Наконец, Бердяев просыпается. Оглядывается, поворачивает недоумевающе свою взлохмаченную со сна голову…
— А… Что случилось?
— Что… Да вы же во сне крик подняли!
— Я?! Разве?!
— Кричали, что погибаете!
Лицо Бердяева расплывается в детскую улыбку:
— Мне это приснилось…
— Вы снимите крахмальный воротник и галстух. Да и жилет расстегните.
Караул смеется. Надзиратель старается быть строгим. Ищет жертвы, на которой сорвать бы досаду… Искупительная жертва найдена:
— Снимите жилетку! Слышите? Немедленно снять жилетку!!
Николай Александрович покорно снимает свой жилет. Караул уходит, водворяется тишина.
Утром, когда шли в уборную, Бердяев извинялся перед надзирателем за беспокойство.
— Я думал, — буркнул тот, — совсем другое…

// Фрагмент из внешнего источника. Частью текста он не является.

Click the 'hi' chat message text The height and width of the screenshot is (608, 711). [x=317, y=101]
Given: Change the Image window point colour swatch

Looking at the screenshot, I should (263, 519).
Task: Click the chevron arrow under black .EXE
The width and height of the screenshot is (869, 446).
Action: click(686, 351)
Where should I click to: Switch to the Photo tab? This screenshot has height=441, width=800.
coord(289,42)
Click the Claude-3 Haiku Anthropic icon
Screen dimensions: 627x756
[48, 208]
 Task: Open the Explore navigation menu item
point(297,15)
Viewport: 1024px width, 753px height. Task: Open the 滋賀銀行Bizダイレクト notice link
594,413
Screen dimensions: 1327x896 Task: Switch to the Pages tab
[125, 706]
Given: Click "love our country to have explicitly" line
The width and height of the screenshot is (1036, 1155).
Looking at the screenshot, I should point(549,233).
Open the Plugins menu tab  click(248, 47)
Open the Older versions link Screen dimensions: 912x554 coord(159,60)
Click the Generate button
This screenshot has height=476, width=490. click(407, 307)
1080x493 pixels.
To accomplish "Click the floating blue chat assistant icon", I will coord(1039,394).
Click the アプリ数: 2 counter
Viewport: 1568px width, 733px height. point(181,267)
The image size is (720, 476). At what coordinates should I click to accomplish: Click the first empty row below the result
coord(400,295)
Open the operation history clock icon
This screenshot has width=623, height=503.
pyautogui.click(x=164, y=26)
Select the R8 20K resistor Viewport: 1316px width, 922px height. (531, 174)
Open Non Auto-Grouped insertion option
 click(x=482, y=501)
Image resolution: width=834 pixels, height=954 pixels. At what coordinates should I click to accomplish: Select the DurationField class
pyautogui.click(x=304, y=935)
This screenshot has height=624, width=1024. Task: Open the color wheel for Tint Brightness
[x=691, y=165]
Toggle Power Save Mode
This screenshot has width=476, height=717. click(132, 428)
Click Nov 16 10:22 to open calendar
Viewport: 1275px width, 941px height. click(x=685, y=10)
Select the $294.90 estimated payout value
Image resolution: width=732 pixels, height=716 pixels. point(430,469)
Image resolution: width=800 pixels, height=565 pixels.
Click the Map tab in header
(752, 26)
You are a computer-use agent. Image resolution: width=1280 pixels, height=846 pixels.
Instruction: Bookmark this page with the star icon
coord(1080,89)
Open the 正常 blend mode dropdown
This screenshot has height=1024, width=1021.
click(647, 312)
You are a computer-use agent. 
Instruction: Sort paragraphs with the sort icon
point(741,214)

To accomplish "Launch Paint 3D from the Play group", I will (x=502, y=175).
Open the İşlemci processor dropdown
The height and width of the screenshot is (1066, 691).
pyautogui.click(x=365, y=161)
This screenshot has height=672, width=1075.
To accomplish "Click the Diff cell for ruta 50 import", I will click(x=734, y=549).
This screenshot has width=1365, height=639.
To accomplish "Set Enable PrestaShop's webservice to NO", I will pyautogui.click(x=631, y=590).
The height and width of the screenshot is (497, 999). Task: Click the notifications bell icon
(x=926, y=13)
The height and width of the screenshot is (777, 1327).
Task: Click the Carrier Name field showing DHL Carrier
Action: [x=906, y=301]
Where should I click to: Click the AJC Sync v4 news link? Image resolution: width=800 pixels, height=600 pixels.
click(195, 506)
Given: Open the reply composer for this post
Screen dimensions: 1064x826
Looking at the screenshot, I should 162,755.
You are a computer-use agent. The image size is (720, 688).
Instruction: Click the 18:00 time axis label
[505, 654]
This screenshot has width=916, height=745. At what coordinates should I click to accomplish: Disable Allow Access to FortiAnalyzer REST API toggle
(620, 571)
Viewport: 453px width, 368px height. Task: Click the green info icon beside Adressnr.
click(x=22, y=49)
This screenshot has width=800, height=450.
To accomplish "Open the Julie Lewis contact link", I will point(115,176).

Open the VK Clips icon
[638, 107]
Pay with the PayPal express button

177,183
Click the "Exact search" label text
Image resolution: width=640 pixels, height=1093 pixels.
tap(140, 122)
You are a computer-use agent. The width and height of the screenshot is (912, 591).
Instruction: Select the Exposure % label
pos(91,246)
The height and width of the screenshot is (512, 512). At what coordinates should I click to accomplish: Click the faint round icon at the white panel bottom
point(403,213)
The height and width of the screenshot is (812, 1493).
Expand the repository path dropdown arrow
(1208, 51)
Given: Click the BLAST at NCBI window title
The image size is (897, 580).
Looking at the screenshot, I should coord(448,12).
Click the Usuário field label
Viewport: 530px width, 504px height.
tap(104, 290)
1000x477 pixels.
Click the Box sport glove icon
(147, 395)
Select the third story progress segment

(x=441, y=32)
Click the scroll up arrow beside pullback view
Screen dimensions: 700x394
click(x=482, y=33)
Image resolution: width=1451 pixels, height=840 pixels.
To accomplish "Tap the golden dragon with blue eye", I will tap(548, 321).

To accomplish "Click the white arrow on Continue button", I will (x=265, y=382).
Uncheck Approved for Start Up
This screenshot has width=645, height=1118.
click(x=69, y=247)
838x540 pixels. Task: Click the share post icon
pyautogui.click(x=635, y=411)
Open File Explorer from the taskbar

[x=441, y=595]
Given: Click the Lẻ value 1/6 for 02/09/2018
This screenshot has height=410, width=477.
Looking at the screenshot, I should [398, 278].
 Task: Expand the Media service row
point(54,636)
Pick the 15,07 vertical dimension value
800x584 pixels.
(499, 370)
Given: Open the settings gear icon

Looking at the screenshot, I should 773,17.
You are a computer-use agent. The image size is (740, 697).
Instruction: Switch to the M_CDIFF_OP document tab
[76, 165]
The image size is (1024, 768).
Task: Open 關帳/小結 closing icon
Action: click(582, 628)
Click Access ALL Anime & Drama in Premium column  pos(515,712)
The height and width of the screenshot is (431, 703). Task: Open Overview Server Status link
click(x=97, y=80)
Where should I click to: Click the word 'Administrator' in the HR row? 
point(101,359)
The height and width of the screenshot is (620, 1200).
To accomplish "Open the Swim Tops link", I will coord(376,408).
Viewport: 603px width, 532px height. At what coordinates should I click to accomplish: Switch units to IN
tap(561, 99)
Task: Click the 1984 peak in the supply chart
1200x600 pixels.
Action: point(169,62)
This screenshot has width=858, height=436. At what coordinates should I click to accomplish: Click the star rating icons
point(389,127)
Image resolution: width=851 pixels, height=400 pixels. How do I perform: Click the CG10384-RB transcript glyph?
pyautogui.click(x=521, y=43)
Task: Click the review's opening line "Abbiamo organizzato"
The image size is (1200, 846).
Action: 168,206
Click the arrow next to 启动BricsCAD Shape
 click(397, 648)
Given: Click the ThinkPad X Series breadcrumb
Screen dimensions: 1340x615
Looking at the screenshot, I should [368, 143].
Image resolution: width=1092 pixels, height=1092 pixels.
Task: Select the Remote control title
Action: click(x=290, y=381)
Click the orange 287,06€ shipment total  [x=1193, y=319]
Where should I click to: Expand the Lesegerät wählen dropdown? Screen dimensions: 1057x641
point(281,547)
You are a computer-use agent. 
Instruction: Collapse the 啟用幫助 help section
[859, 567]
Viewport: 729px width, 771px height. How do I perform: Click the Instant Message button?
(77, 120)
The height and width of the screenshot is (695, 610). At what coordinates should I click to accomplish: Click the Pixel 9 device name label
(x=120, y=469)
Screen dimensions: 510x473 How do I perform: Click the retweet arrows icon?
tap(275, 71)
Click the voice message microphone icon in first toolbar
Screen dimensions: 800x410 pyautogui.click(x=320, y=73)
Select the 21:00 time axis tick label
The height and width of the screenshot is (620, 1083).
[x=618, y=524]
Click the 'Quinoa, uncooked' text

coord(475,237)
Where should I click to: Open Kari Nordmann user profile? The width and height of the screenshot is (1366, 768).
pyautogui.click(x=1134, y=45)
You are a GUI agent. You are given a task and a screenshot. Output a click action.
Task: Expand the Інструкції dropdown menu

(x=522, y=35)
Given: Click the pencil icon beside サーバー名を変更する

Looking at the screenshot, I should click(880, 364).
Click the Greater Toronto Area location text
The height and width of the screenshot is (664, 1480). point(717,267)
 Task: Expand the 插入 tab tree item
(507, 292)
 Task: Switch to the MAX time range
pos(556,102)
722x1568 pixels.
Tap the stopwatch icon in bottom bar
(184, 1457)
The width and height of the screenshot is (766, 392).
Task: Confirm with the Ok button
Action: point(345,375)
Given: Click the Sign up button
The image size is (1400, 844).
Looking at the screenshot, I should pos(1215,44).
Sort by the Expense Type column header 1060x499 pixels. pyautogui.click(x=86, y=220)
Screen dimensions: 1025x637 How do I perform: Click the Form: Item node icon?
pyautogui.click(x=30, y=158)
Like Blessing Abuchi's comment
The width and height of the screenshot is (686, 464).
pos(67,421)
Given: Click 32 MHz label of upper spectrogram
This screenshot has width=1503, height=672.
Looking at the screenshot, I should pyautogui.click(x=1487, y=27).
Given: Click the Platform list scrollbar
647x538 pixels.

Едва стали мы смыкать, после тревоги с Бердяевым, глаза, как дверь снова открылась и камера залилась светом:
— Стратонов, к допросу!
Следствие
Пока я одеваюсь, надзиратель не спускает с меня глаз.
Идем по каким-то коридорам, лестницам, проходим через одни железные ворота, через другие… Без проводника здесь не пробраться. Вот мы в четвертом этаже. Над дверьми — надпись: «4-е секретно-оперативное отделение».
Большая комната. За тремя письменными столами восседают следователи ГПУ. Пред ними на стульях, в более или менее робких позах, допрашиваемые.
У стола налево с бледным, встревоженным лицом стоит А. Л. Байков.
Мой следователь — еще молодой человек, щегольски одетый во френч. Встречает с ласковой вежливостью, как будто ему доставляет большое удовольствие встретиться со мной. Так встречали в былое время допрашиваемых лощеные жандармские офицеры.
— Скажите, профессор, чем вы объясняете себе свой арест?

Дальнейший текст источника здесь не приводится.